Tiroteio numa escola na Finlândia fez sete mortos

Pelo menos sete pessoas morreram e 11 ficaram feridas num tiroteio numa escola da Finlândia, em Tuusula, a cerca de 60 quilómetros de Helsínquia.
Eero Hirvensalo, responsável da equipa médica que foi destacada para o local, admitiu à Agência Reuters de que poderão existir mais vítimas. Um pessoa ficou "gravemente ferida" e dez sofreram ferimentos ligeiros, acrescentou à Associated Presse. O atirador, de 18 anos, tentou suicidar-se e ficou ferido com gravidade, disse ainda Eero Hirvensalo, citado pela CNN.

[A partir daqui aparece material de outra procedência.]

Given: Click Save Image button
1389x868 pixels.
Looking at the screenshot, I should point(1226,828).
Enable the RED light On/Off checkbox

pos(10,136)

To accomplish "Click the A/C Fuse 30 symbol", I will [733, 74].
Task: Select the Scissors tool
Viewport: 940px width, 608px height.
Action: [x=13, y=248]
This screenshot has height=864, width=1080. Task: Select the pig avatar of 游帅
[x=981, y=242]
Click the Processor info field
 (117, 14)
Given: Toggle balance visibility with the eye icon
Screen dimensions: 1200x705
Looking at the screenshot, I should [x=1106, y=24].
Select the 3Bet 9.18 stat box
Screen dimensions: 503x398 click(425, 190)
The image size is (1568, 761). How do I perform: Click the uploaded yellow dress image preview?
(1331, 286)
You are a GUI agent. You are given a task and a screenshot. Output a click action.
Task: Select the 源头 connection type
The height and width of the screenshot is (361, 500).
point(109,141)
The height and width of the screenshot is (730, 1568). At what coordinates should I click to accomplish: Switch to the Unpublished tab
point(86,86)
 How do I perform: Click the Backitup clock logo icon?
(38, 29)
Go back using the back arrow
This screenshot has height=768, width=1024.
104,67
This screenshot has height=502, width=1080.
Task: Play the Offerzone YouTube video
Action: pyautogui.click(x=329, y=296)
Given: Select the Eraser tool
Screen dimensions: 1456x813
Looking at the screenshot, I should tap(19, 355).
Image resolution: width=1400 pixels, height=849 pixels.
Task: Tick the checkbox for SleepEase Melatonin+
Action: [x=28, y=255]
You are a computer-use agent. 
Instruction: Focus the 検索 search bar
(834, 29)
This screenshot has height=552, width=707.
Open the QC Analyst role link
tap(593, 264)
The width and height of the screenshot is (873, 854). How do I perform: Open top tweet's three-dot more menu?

Uma professora do estabelecimento de ensino (Jokela High School) revelou que o atirador era seu aluno. Outra docente contou que o autor dos disparos “andava pelos corredores, batia à porta das salas de aula e disparava através das portas”.
Horas antes, o jovem anunciou o seu plano num vídeo divulgado no Youtube sob o título “Jokela High School Massacre”. "É uma tragédia", declarou o primeiro-ministro finlandês, Matti Vanhanen, ao anunciar que o governo iria reunir-se de emergência.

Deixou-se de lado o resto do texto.